Polish GDP Will Accelerate as Crisis Ends, Tusk SaysMarta Waldoch and Konrad Krasuski
Poland’s economy may grow faster than the government’s forecast of 1.5 percent this year as the country emerges from the European crisis, Prime Minister Donald Tusk said today.
The government expects gross domestic product to expand faster than 2 percent in the fourth quarter from a year earlier and by 3 percent in the first three months of 2014, Tusk told a business forum in Krynica, southern Poland. Economic growth quickened to 0.8 percent in the second quarter from 0.5 percent in January-March, the Warsaw-based Central Statistical Office said on Aug. 30.
“The crisis in Europe is ending but in Poland we can say that we’ve already fended it off,” Tusk said in a speech opening the Krynica Economic Forum. “There won’t be any recession or stagnation here.”
The prime minister’s 2013 forecast outstrips the 1.1 percent median estimate in a Bloomberg survey last month of 43 economists, who predicted Poland would post its slowest growth rate in at least 17 years. Industrial output in the European Union’s biggest eastern economy grew at the fastest pace in 18 months in July, while new manufacturing orders in August soared the most since March 2011, HSBC Holdings said in a survey published yesterday.
“The PMI data show the improving growth outlook for the second half and next year,” Tusk said.
The government is working on a “post-crisis” economic strategy, Tusk said, starting with an overhaul of its pension system to “lift the crushing fiscal burden” of transfers to privately managed pension funds. The cabinet’s decision on the revamp will be announced tomorrow at noon, he said.

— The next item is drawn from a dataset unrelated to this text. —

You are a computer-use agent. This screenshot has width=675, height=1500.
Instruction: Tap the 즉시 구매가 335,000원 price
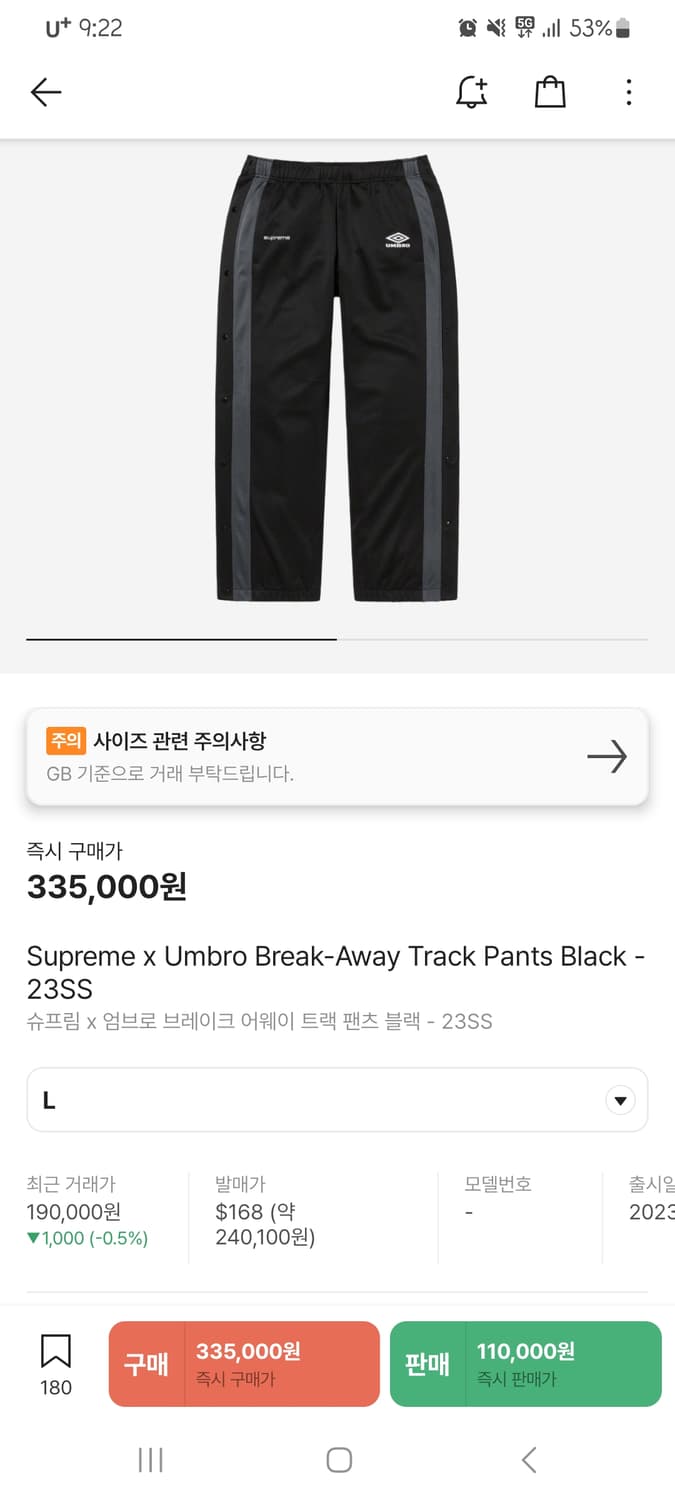click(x=107, y=886)
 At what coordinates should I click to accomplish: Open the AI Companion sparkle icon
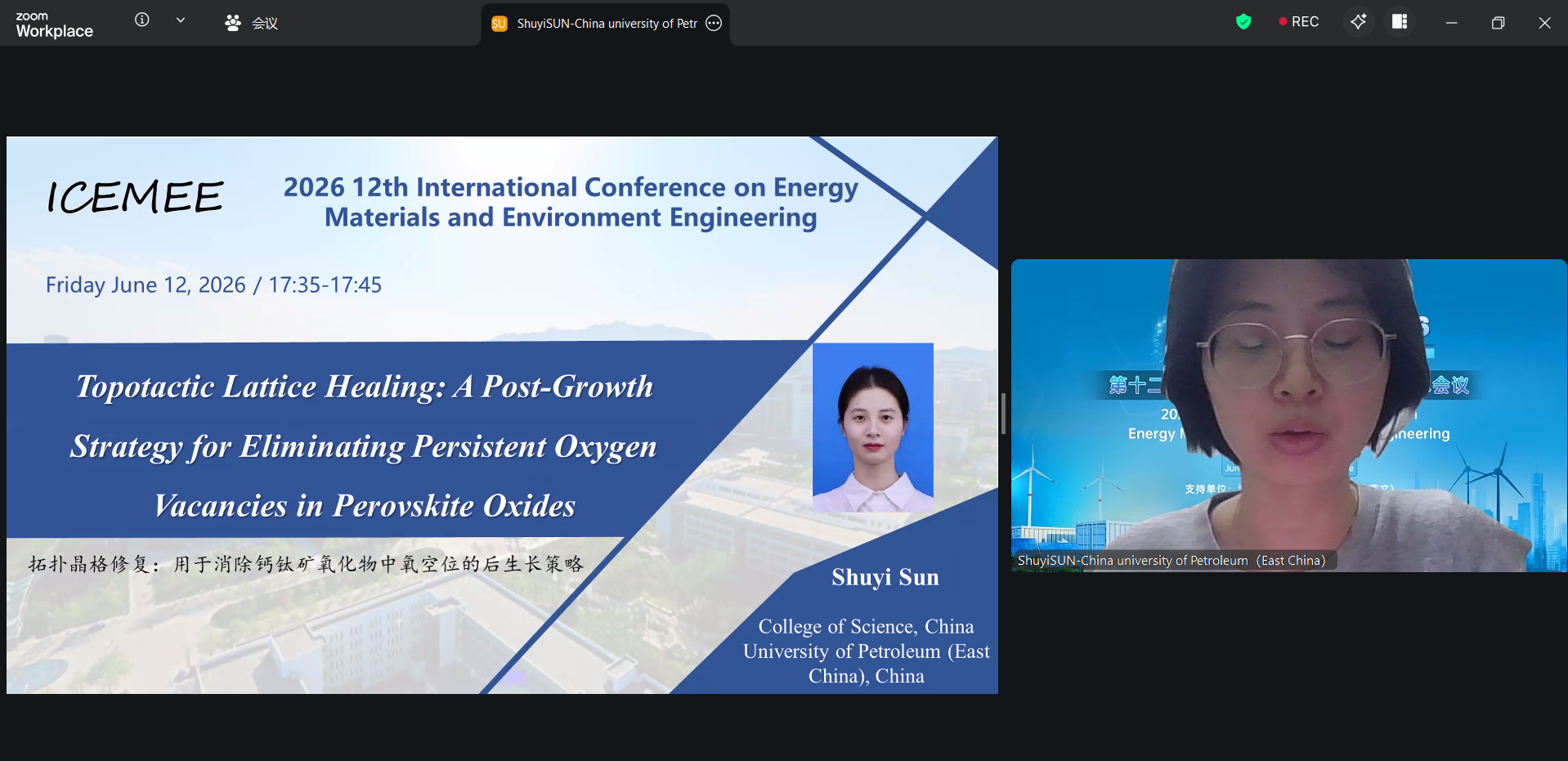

Poland needs a “win-win” strategy to coax consumers into boosting spending, building on export growth and signs employers have started hiring, according to the premier. He added that the government plans to introduce a simplified tax system by 2016, without providing details.
The growth program will help the government achieve its goal of a 2 trillion-zloty ($618 billion) economy in 2017, doubling its size since the onset of global financial crisis in 2008, Tusk said.